Mais bien sûr, rien ne se passe jamais comme on l’a prévu de nos jours. S’il devait être le seul à crever, il aurait tenté le coup, mais en s’approchant de la horde il voit ce qui pousse ses zombies à s’acharner sur la porte de cette épicerie : une jeune femme s’est retranchée là-dedans. Un flingue à la main, elle pointe le premier mort qui finira par passer la vitre branlante de la devanture. * Avec un simple petit béretta, elle ne compte quand même pas s’en sortir ? * pense-t-il. Mais soudainement comme frappé par la foudre, il se rend compte de l’étrange ressemblance avec sa femme que porte la demoiselle sur son visage. Alors n’écoutant que son courage et se sentant pousser des ailes, Tom sort de derrière la voiture qui lui servait de cachette jusque-là et il empoigne sa m4 pour massacrer du rôdeur.

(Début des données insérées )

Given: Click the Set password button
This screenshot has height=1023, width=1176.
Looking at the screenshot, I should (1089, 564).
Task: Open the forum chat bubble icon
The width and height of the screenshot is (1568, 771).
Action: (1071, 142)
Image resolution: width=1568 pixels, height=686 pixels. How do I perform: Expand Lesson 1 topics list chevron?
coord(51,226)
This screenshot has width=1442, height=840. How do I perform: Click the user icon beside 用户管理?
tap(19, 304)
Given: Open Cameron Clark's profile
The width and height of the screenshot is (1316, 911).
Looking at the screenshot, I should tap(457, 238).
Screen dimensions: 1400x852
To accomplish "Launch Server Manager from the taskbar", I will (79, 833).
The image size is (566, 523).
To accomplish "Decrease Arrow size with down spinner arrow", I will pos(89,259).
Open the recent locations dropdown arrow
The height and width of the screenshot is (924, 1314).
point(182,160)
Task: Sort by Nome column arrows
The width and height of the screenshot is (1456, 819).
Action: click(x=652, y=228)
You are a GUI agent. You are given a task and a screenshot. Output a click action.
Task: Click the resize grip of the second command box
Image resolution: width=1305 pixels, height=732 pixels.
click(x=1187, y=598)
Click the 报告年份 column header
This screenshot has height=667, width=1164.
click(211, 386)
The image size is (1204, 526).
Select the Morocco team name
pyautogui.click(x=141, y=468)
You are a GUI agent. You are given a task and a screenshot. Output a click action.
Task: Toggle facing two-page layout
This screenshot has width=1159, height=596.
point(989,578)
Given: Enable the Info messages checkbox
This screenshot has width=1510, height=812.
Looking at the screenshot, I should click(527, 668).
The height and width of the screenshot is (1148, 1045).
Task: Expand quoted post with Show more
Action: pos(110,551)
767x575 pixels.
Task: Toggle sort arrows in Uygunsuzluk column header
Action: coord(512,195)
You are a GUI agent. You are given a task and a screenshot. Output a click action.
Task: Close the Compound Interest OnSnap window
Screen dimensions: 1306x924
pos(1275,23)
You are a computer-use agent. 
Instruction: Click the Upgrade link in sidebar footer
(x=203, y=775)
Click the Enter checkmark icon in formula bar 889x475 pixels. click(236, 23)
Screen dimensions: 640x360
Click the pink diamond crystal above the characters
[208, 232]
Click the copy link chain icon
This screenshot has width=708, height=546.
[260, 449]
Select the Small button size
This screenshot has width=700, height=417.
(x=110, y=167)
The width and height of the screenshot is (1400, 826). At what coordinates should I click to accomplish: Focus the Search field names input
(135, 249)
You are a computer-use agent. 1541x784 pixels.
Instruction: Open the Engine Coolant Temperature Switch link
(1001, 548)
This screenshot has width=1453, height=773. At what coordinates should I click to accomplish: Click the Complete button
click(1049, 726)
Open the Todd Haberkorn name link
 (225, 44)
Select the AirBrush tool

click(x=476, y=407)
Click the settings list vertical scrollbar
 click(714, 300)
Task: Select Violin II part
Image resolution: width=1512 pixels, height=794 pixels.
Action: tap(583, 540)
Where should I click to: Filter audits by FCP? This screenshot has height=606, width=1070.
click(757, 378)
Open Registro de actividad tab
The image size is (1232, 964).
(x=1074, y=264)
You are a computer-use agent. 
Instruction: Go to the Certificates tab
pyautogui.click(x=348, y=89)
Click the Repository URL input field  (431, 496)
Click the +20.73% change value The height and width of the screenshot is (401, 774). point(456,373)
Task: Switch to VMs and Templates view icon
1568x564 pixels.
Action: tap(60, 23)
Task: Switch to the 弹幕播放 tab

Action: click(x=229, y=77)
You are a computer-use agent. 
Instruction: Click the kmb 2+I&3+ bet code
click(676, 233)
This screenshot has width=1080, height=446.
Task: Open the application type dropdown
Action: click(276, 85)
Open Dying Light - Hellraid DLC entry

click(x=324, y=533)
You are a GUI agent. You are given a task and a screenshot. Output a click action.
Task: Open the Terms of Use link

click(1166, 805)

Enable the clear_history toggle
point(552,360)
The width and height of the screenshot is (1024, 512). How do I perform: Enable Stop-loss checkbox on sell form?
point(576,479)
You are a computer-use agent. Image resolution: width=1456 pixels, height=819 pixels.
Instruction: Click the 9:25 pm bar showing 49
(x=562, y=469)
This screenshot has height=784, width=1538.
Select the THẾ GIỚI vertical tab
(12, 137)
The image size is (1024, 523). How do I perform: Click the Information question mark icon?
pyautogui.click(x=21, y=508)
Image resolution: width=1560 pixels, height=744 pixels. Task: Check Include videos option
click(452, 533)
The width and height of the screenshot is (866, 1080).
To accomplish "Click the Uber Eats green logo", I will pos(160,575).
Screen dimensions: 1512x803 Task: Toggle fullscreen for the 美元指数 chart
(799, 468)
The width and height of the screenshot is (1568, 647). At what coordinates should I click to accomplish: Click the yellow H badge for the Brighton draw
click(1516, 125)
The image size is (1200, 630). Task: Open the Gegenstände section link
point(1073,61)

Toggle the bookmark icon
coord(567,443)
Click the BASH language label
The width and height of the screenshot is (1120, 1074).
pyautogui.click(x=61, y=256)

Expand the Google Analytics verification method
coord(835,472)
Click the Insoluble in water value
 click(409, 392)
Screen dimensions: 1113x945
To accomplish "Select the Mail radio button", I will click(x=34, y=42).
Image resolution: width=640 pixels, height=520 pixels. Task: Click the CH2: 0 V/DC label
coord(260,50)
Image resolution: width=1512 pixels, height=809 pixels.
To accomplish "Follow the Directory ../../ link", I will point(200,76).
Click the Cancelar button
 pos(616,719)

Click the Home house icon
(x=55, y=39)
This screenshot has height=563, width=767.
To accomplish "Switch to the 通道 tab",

Ils finissent par s’en sortir tant bien que mal, ils s’enfuient ensemble sans dire un mot, mais bien conscient qu’ils allaient avoir besoin l’un de l’autre s’ils souhaitent survivre encore quelques temps dans ces terres désolées. « Je m’appelle Eden. » Thomas reste muet, la bouche entre-ouverte hébété par la flagrance de cette ressemblance. Puis une larme coule le long de sa joue. Il le sait. Il le sent. Cette femme peut lui redonner le goût de vivre.
• De nos jours :
« Bien, Fred et George vous prenez le Nord alors que je sors avec Eden vers l’Est. Vous ne vous quittez pas de vue et vous ne vous séparez sous aucun prétexte. Rappelez-vous ce que je vous ai appris : l’unité fait notre force. » Il jette un coup d’œil à sa ‘’fille’’ qui se tient prête juste derrière lui. À son signal, ils ouvrent les portes de l’église et fonce se mettre à l’abris derrière de vieille carcasses de voitures. Leur mission : ramener des survivants perdus dans un vieux bâtiment à l’Est quant aux autres, trouver des vivres et des munitions.
Voilà de quoi est fait leur quotidien depuis quelques semaines que le binôme s’est installé dans cette petite ville. Enfin, ils se sont retranchés dans l’église sans véritable autre choix puisqu’ils étaient repoussés par une horde trop importante pour leurs facultés. Bref, aujourd’hui ils tiennent à la vie et se soutiennent mutuellement sans jamais se quitter.